The CRISPR gene-editing tool is already in use by scientists all over the world who are racing to cure deadly diseases by editing the genomes of patients. However, as human trials for various treatments are slated to begin, we still face the hurdle of ensuring that any errors in CRISPR edits won’t causing problems. Scientists from The University of Texas at Austin may have come up with a possible solution. They’ve developed something that works like a predictive editor for CRISPR: a method for anticipating and catching the tool’s mistakes as it works, thereby allowing for the editing of disease-causing errors out of genomes.
Scientists have already learned how to use CRISPR to edit errors in almost any genome — and it’s these errors that can cause a wide range of diseases. Many forms of cancer, Huntington’s disease, and even HIV can be targeted using CRISPR. That being said, it’s not a perfect solution. Just as the autocorrect on your smartphone can cause you to send an unintentional and embarrassing text message, CRISPR can “correct” something that was actually right — the consequences of which can make it a dangerous mistake. One that actually causes a disease as opposed to an embarrassing social gaffe.
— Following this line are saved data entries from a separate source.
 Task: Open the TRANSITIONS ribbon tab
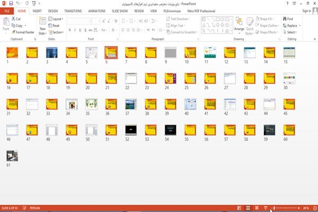point(73,11)
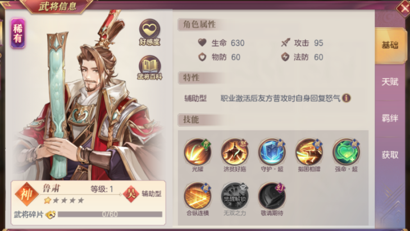410x231 pixels.
Task: Click the 神 rank diamond badge
Action: [26, 194]
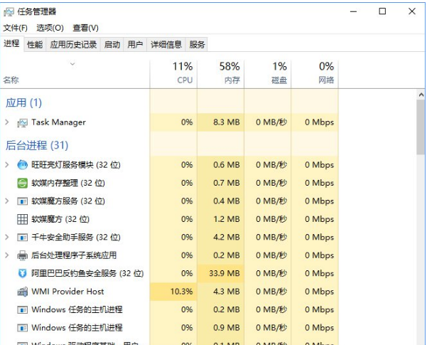427x345 pixels.
Task: Click the WMI Provider Host icon
Action: tap(22, 292)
The researchers developed a method for quickly testing a CRISPR molecule against a person’s entire genome, rather than only the target area, in order to predict other segments of DNA the tool might accidentally interact with. This new technique functions like an early warning system, giving doctors a chance to more closely tailor gene therapies to specific patients, while ensuring they are effective and safe.
“If we’re going to use CRISPR to improve peoples’ health, we need to make sure we minimize collateral damage, and this work shows a way to do that,”Stephen Jones, UT Austin postdoctoral researcher and co-lead author of the study, told the UT News.
This research will also allow scientists to improve their own predictive skills when it comes to CRISPR molecule behaviors — even without genome testing. This is because the work is actually revealing the “rule book” CRISPR molecules follow when they choose targets.
One CRISPR molecule the team tested, Cascade, targets DNA sequences but pays less attention to every third letter in the sequence. “So if it were looking for the word ‘shirt’ and instead found the word ‘short,’ it might be fine with that,” Jones said, explaining the significance of the quirk to the UT News.
As researchers master these rules, they will be able to develop better predictive models for CRISPR therapies. This will make the technique faster and cheaper, which will in turn render personalized gene therapies more accessible to more patients. Most important of all, it will also help make the entire process far safer.